Le Saint-Louis de Mainneville ouvre l’exposition de la Conciergerie (vers 1305-1310, église Saint-Pierre). © Matthieu Stricot

 

Il y a 800 ans, en 1214, naissait Saint Louis, roi de France de 1226 jusqu’à sa mort en 1270. Le règne de Louis IX fut l’un des plus marquants du Moyen Âge. Un rayonnement renforcé par sa canonisation en 1297. Mais quel homme était-il ? Comment liait-il sa foi et son pouvoir ? Comment sa personnalité a-t-elle marqué l’art de l’époque ? Jusqu’au 11 janvier 2015, l’exposition « Saint Louis » à la Conciergie, à Paris, présente ce grand personnage de l’Histoire de France.

 

« Il est le roi des rois de la terre. » Cette citation du moine anglais Matthieu Paris (v. 1200-1259) accueille le visiteur à l’entrée de l’exposition consacrée à Saint Louis à la Conciergerie, à Paris.
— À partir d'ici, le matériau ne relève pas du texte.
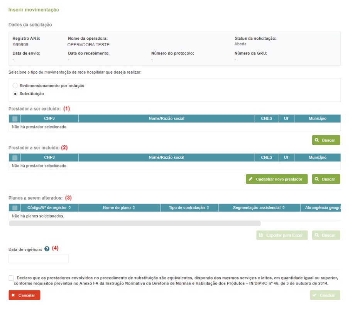350x315 pixels.
Task: Select Redimensionamento por redução option
Action: [15, 86]
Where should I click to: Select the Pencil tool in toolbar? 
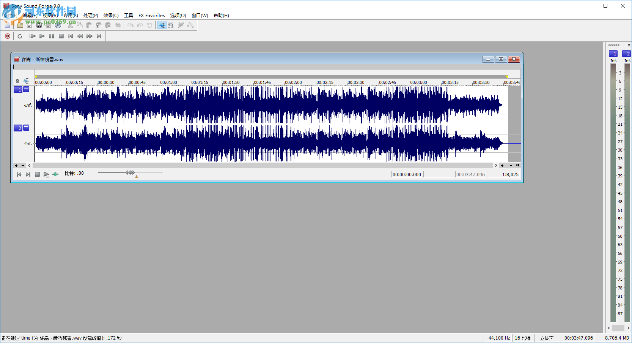pos(181,25)
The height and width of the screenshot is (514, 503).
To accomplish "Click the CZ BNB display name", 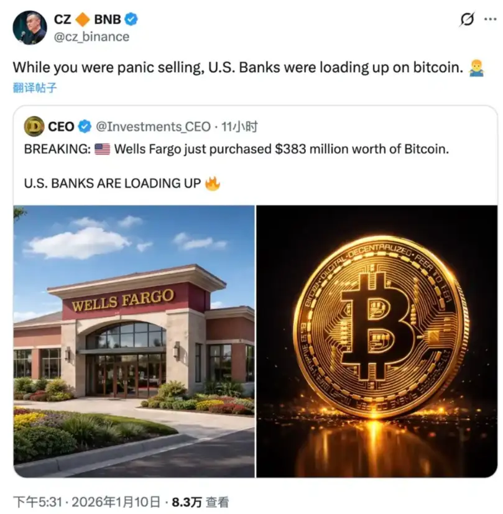I will (x=88, y=19).
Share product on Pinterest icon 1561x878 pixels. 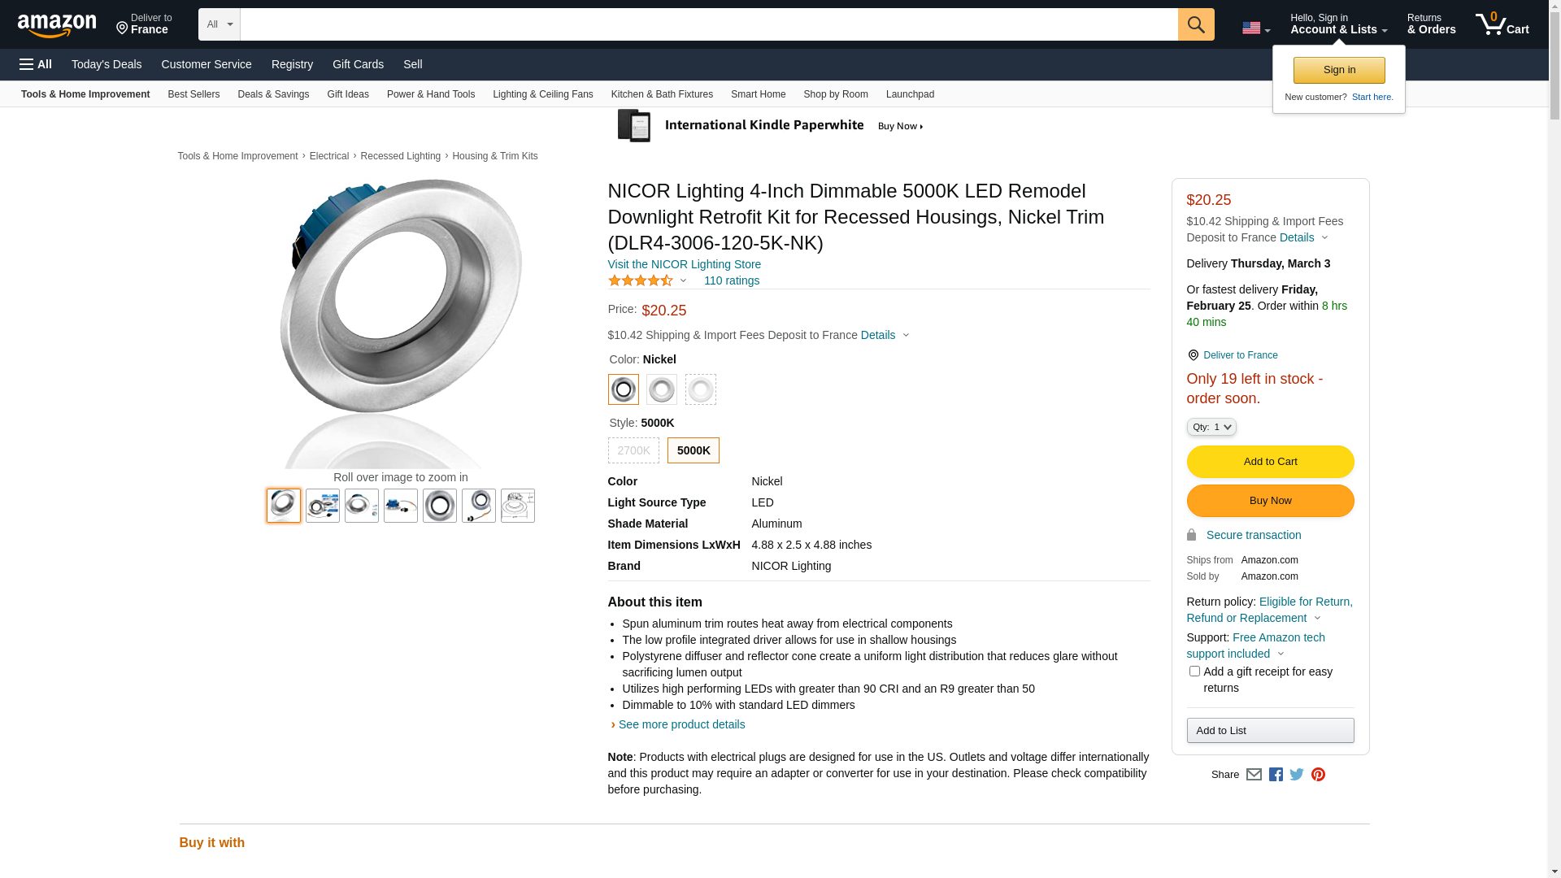point(1318,775)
Né il y a 800 ans, en 1214, Louis IX fut un souverain exceptionnel.« Peu de rois ou de princes ont laissé une telle empreinte dans le patrimoine français », affirme Philippe Bélaval, président du Centre des monuments nationaux.

Mais, au-delà du mythe, qui était l’homme ? « Pour y répondre, nous sommes partis du Saint Louis de l’historien Jacques Le Goff », explique Pierre-Yves Le Pogam, commissaire de l’exposition. « Il avait écrit son livre à la suite d’un article intitulé “Saint Louis a-t-il existé ?”. Il ne remettait évidemment pas en question l’existence d’un roi aussi puissant. La question était plutôt : Que savons-nous de l’homme réel derrière les filtres de l’Histoire ? »
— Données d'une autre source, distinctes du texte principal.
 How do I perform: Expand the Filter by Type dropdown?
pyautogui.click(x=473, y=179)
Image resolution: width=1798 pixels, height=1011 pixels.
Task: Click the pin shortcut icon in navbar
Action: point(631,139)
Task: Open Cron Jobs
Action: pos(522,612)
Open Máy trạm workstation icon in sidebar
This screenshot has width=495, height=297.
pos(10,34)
L’exposition remonte le temps, du mythe à l’homme en passant par la canonisation. Pour commencer, la statue de Saint Louis de Mainneville, datée du XIVe siècle. « C’est une image idéale du roi, en tenue de sacre, qui met l’accent sur sa majesté », explique le commissaire. Une série de tableaux du XIXe siècle, réalisés par le peintre symboliste Alphonse Osbert, illustre comment « l’exemple de Saint Louis permettait alors de légitimer la “mission civilisatrice” de la colonisation ».

L’an 1297 est marqué par la canonisation du roi. « Elle fut déterminante dans l’intérêt des autres souverains pour Saint Louis. » Des reliques indirectes témoignent du culte voué au saint souverain : sa chemise, un cilice, le reliquaire de la Sainte-Épine…
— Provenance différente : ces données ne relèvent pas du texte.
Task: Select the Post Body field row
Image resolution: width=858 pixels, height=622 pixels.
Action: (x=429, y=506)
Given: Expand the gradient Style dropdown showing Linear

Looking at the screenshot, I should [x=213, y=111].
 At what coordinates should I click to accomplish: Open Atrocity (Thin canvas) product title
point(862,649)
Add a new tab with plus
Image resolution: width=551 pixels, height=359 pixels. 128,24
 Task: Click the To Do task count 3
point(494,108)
Le visiteur découvre ensuite l’homme et sa famille. Un manuscrit de sa mère, Blanche de Castille, la petite Bible de Saint Louis, un recueil de psaumes appartenant probablement à sa fille Isabelle… Les objets rappellent les liens entre la foi et le pouvoir du roi.

Le fondateur de la Sainte Chapelle

Le caractère religieux du règne de Saint Louis est mis en valeur dans la deuxième partie de l’exposition, « du royaume terrestre à la Jérusalem céleste ». « Saint Louis s’identifie à la fois aux rois de Juda et aux rois mérovingiens ». En témoigne, pour ces derniers, la statue du roi Childebert. Si sa barbe fait référence aux premiers rois francs, le manteau et le sceptre le rapprochent d’un roi du XIIIe siècle.

La charte de fondation de la Sainte Chapelle vient rappeler l’attrait du souverain pour la Terre Sainte. Saint Louis a construit l’édifice afin d’abriter la Couronne d’épines qu’il avait acquise en 1239. « Mais son intérêt pour les reliques n’était pas égoïste. Pour lui, le roi doit être à l’image du Christ ». Il distribue des épines à ses amis. À l’abbaye d’Assise, notamment. « Sa spiritualité est guidée par la passion pour aller dans les pas du Christ. Elle est la raison de sa croisade », ainsi que l’illustre un manuscrit célébrant la conquête de Damiette, en Égypte, en 1249.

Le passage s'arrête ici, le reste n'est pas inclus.